Georgetown Lombardi Researchers Help
Discover When Breast Cancer May Recur
Researchers led by a Georgetown physician have found differences in genes and patterns of genes among women whose breast cancer comes back within a few years compared to those with cancers that recur much later.
The findings, presented Dec. 4 at the 2011 San Antonio Breast Cancer Symposium, may help oncologists find ways to individualize treatment that could delay or ultimately prevent cancer’s return, as well as prevent overtreatment of patients whose cancers may never recur.
The symposium is sponsored by the Cancer Therapy & Research Center at University of Texas Health Science Center in San Antonio and the American Association for Cancer Research.
At the time of diagnosis, breast tumors are tested to see whether or not estrogen and/or progesterone are fueling their tumor. Cancer that is hormone-positive (ER+) typically grows a little more slowly and has a better chance of responding to anti-hormone treatment.

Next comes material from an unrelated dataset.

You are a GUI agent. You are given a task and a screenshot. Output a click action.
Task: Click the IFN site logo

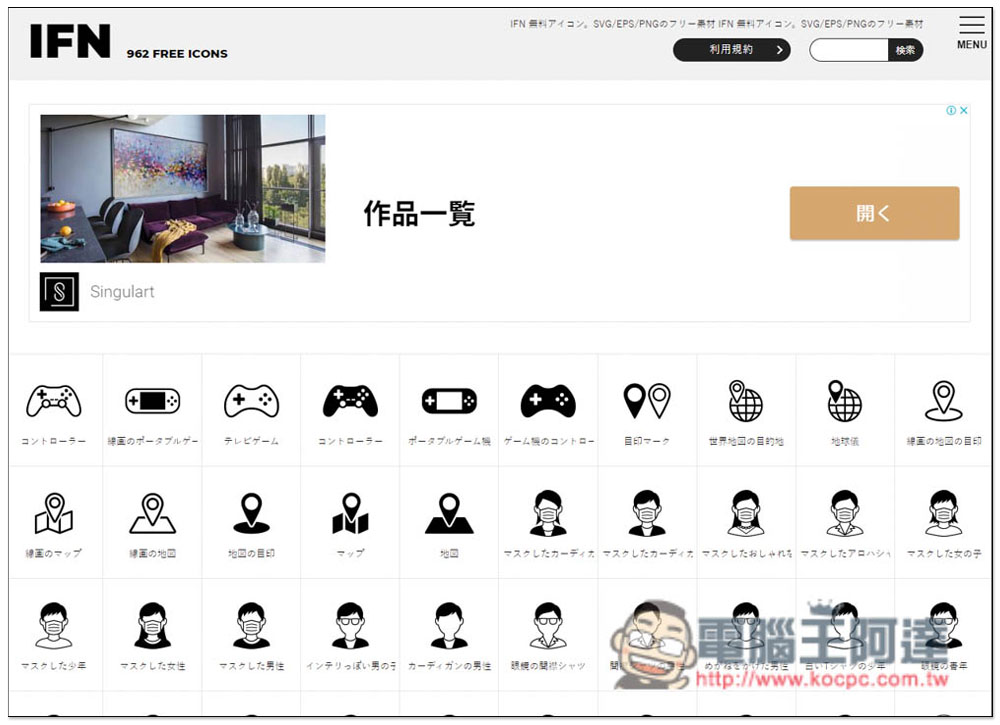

“We found that, at the time of diagnosis, there are clear biological differences within the supposedly uniform group of hormone receptor positive breast cancers, and these differences distinguish subtypes relative to the time at which they recur,” says Minetta Liu, MD, director of translational breast cancer research at the Georgetown Lombardi Comprehensive Cancer Center.
“We need to exploit these differences and use our data to figure out what drives a tumor to never metastasize,” she adds. “Then we will try to manipulate the cancers that are programmed to recur to act like that of the non-recurrences.”
WHEN CANCER RETURNS
Tamoxifen is credited with saving the lives of thousands of women with (ER+) breast cancer, which accounts for two-thirds of all diagnoses of invasive breast cancer in the United States.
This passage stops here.